**WHAT IS ASKED**
Copy the lines from the one containing "What do you see at coordinates (687, 164)" through the one containing "center [687, 164].", changing "screenshot" to "image" and keeping everything else as it is. Leave out the pictures.

## BEGIN ENTRIES SUPPLIED

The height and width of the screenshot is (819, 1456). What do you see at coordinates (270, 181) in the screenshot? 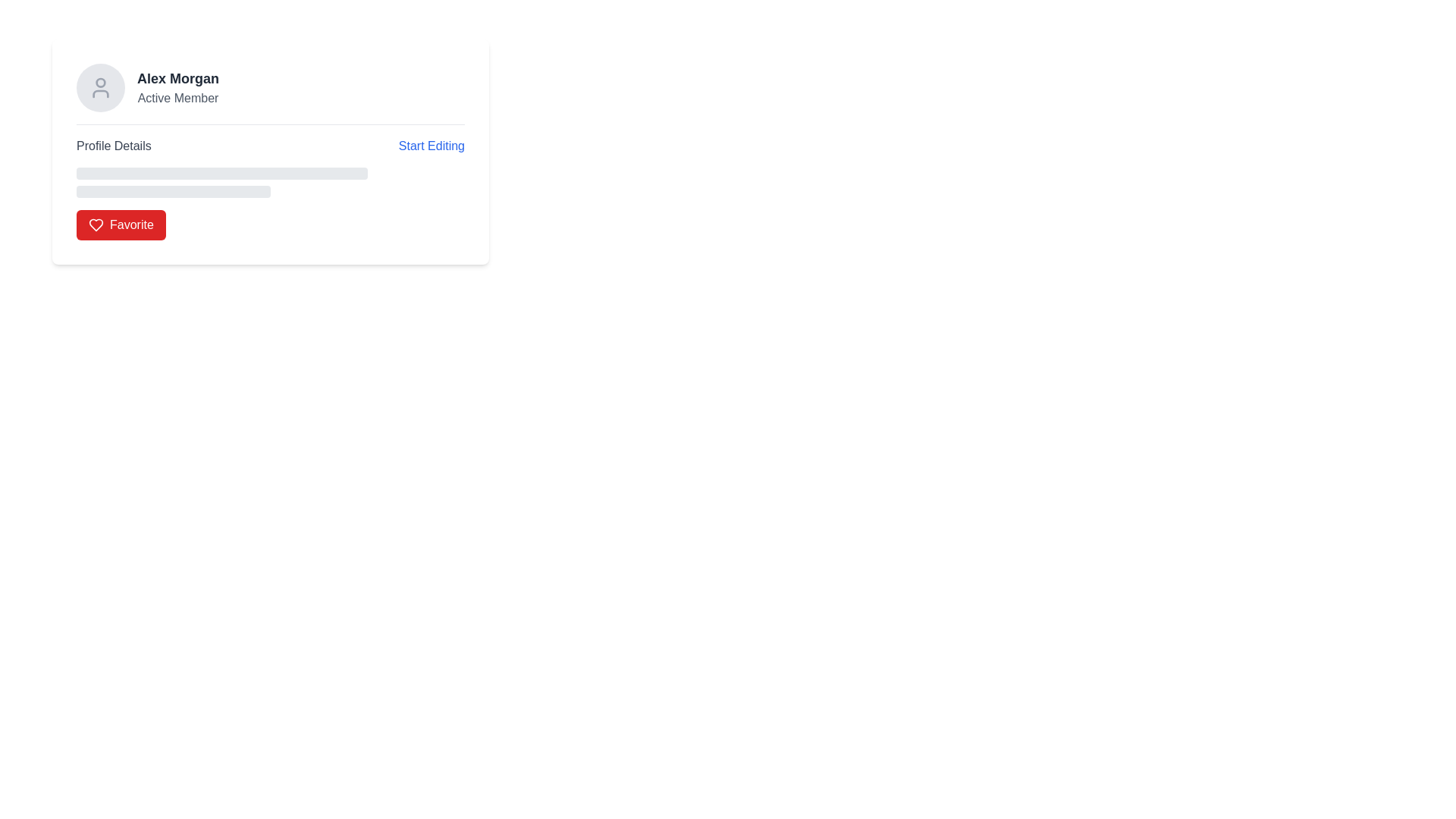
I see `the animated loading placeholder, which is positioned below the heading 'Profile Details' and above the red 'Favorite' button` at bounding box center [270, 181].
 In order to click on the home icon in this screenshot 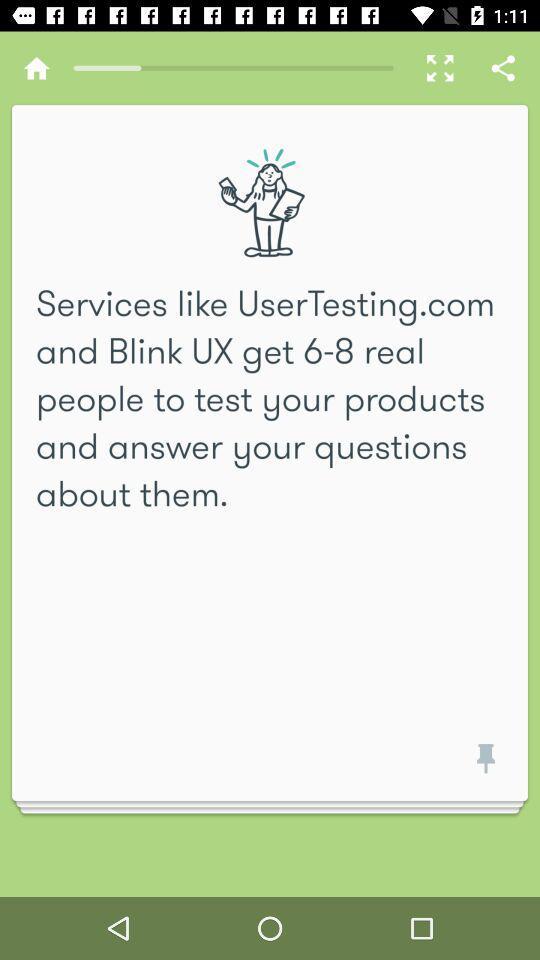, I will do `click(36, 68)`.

## END ENTRIES SUPPLIED
## BEGIN ENTRIES SUPPLIED

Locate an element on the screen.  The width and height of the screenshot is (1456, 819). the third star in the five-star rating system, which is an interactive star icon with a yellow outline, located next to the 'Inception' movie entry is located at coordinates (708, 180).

## END ENTRIES SUPPLIED
## BEGIN ENTRIES SUPPLIED

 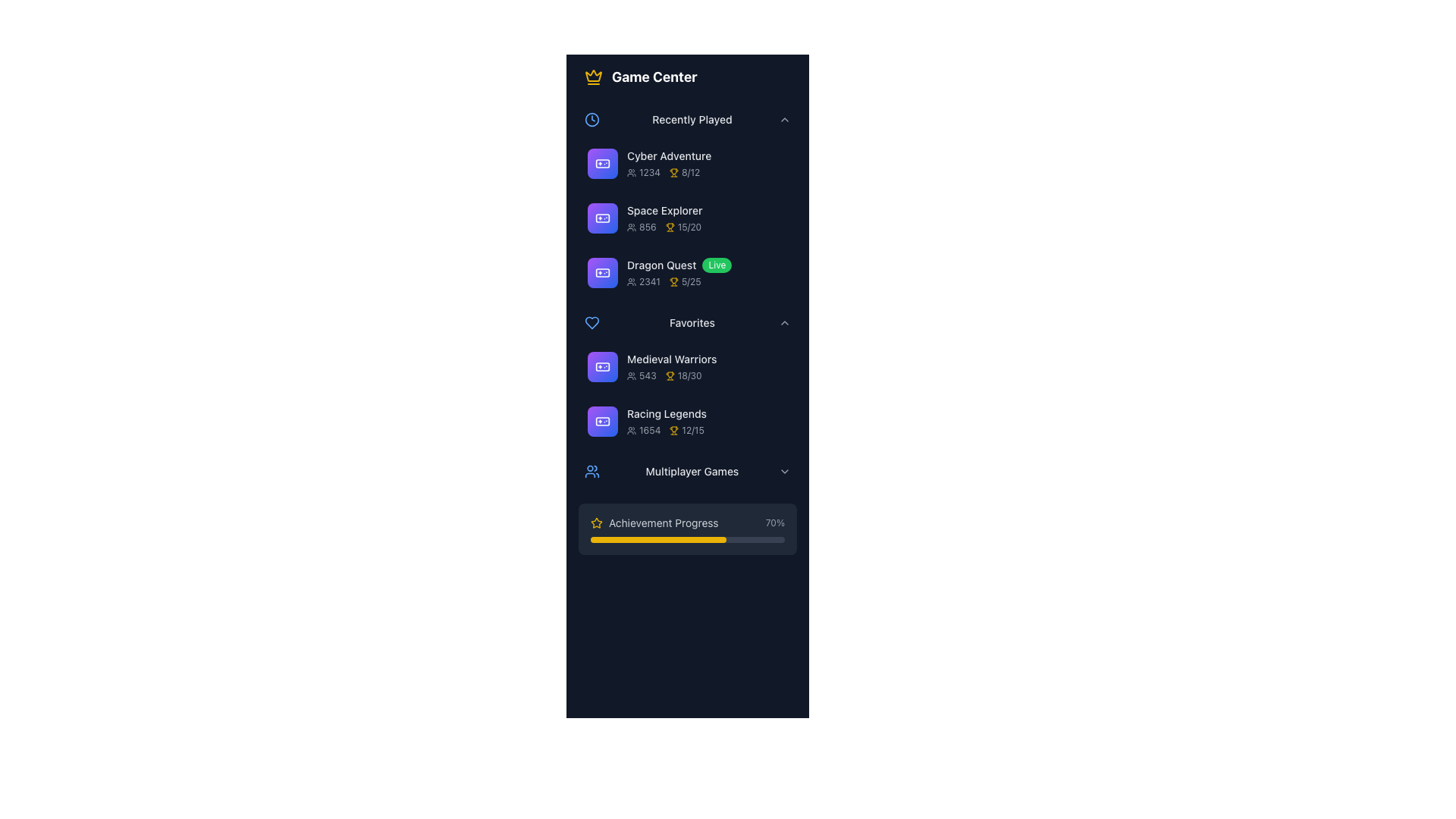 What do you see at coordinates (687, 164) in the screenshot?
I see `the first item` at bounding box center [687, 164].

## END ENTRIES SUPPLIED

**CORRECT RESULT**
  What do you see at coordinates (687, 164) in the image?
I see `the first item` at bounding box center [687, 164].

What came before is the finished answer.